* _EXERCISES_:
a) In the text on audio compression, substitute "sound processing tool" for "audio processing tool" and write out the passage between "Compression is an" and "to listen to.", inclusive.
b) According to the text on audio compression, what does a compressor's threshold setting tell it?

* _DOCUMENT SEGMENT_:

=======

Compression is an audio processing tool used to manipulate the dynamic range of a signal. Compressors are often used to make signals have a more even volume, making it more comfortable to listen to.
An audio signal's dynamic range is determined by the loudest and the quietest parts of the signal, and is what gives life to audio. A compressor generally works by reducing the volume of the loudest parts of the signal, but leaving the quieter parts alone. By decreasing the loud parts of the audio, the dynamic range is also decreased.
The goal of compression is to maintain that life while controlling fluctuations so that an audio source can be reinforced into a sound system, personal listening device or phone call comfortably. This is done by manipulating the dynamic range with different types of compressors. This article will cover what makes a compressor a valuable tool and how to use it effectively in different scenarios.
In order to control a sources dynamics without crushing its dynamic range, a compressor should only act on peaks and allow all other audio to pass unaffected. This can be done by setting a threshold which tells the compressor at what volume it should begin compressing. Lower threshold settings means more of the signal will be compressed.
Once the input signal passes the threshold level, the amount of compression applied is governed by the compressor's ratio setting. Attack time and release time settings allow control over how quickly the compressor engages and disengages. Since a compressor's goal is to reduce level, after it has been processed it's best to apply make-up gain to return the signal to it's previous level just with more dynamic control. All of these settings come together to provide a versatile dynamics processor.

=======

* _DATA LINES_:
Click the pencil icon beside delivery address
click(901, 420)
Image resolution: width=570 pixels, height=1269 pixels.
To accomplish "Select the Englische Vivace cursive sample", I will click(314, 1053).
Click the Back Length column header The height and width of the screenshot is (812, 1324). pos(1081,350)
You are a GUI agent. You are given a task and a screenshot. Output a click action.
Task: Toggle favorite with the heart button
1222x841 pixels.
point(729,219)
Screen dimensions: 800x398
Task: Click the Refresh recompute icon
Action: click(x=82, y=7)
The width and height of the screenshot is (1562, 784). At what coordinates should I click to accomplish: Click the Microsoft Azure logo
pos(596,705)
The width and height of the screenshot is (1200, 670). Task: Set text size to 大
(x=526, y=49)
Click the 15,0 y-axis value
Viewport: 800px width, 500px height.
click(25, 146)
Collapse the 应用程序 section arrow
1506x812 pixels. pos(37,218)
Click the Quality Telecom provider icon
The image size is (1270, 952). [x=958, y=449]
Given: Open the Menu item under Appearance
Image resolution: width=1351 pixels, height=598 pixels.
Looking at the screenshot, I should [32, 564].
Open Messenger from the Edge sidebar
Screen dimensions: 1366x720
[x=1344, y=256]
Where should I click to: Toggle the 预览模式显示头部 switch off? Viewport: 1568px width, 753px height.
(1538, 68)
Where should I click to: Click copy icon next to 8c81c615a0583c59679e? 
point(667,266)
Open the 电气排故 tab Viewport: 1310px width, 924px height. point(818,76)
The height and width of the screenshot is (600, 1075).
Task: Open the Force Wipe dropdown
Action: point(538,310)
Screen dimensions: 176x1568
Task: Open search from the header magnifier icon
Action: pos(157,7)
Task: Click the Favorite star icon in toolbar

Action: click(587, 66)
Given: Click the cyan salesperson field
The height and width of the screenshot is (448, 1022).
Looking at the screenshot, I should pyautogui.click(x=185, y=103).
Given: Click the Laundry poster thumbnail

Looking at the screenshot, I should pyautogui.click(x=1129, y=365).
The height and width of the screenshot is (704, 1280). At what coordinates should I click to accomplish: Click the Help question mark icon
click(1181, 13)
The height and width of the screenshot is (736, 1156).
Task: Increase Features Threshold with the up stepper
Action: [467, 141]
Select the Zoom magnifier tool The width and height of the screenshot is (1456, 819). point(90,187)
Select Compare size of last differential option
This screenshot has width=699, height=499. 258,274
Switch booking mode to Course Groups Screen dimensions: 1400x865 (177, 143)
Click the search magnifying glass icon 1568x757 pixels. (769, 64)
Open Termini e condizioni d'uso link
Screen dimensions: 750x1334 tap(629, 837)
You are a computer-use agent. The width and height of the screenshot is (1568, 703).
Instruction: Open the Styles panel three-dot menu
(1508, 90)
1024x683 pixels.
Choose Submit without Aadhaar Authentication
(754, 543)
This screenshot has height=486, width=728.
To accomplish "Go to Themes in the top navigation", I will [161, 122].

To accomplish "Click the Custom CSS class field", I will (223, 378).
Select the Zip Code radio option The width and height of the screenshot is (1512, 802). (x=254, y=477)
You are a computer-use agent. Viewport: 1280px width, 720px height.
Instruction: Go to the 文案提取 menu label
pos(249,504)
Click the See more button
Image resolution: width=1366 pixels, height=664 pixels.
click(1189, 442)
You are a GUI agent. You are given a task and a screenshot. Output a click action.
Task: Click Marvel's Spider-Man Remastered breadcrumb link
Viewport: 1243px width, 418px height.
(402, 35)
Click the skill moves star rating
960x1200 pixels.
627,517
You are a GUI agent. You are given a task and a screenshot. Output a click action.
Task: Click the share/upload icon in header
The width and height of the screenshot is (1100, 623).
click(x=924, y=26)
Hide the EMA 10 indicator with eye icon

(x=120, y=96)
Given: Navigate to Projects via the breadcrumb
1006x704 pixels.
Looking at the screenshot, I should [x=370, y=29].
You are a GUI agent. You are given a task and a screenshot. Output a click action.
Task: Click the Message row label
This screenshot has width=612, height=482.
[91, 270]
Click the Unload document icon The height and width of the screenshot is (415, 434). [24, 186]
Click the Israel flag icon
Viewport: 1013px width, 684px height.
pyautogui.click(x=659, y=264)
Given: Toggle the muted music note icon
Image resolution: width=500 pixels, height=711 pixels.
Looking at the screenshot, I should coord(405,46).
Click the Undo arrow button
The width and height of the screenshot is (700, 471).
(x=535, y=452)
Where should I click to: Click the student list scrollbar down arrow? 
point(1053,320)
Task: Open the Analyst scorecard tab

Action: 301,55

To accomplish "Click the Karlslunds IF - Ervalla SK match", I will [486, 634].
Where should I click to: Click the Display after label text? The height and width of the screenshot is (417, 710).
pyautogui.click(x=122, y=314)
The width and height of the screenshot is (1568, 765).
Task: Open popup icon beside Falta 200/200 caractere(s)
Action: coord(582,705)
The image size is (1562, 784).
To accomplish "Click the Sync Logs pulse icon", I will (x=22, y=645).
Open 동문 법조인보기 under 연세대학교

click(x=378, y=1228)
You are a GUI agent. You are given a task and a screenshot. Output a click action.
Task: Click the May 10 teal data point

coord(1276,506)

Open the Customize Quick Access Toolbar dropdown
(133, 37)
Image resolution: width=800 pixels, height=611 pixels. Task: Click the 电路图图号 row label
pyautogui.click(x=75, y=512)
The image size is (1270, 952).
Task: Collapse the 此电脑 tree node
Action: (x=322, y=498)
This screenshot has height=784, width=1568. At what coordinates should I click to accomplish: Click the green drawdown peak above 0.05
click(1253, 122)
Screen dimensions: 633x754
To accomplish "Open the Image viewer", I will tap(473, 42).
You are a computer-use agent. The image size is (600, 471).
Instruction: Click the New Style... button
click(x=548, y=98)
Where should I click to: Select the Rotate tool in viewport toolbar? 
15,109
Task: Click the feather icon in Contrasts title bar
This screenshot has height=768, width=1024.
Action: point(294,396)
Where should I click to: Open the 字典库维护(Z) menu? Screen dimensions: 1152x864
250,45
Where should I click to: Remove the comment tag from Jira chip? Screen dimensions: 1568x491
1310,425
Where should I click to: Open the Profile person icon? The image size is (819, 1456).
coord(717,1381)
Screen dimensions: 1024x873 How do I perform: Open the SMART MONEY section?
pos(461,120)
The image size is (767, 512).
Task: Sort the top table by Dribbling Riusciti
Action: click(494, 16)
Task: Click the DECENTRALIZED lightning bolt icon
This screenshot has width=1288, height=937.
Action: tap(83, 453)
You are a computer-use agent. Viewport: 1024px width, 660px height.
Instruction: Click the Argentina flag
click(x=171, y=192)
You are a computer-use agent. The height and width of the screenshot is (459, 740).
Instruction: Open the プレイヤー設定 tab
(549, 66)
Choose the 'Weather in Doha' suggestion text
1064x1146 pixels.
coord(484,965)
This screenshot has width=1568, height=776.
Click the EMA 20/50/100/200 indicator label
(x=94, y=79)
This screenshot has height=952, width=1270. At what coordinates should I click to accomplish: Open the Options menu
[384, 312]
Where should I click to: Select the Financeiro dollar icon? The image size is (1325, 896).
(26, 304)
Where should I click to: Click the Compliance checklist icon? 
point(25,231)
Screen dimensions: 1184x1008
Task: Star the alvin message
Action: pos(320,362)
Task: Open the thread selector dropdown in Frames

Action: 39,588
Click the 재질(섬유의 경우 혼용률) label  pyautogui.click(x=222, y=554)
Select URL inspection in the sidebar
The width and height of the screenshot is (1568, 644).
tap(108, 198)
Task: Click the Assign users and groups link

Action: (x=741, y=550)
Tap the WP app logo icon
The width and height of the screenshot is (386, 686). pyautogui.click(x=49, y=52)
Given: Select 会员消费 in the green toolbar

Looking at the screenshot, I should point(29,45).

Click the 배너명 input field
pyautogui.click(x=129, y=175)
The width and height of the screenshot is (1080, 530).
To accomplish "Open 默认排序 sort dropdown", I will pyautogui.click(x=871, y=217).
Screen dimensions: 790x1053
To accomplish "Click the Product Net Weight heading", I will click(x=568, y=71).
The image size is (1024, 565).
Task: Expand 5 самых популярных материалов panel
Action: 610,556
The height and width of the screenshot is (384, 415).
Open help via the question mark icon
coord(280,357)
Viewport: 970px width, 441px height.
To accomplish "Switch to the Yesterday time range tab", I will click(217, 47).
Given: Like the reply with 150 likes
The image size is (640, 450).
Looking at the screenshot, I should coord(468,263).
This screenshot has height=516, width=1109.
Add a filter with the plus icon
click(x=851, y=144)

=======

* _ANSWERS IN ORDER_:
a)
Compression is an sound processing tool used to manipulate the dynamic range of a signal. Compressors are often used to make signals have a more even volume, making it more comfortable to listen to.

b) At what volume it should begin compressing.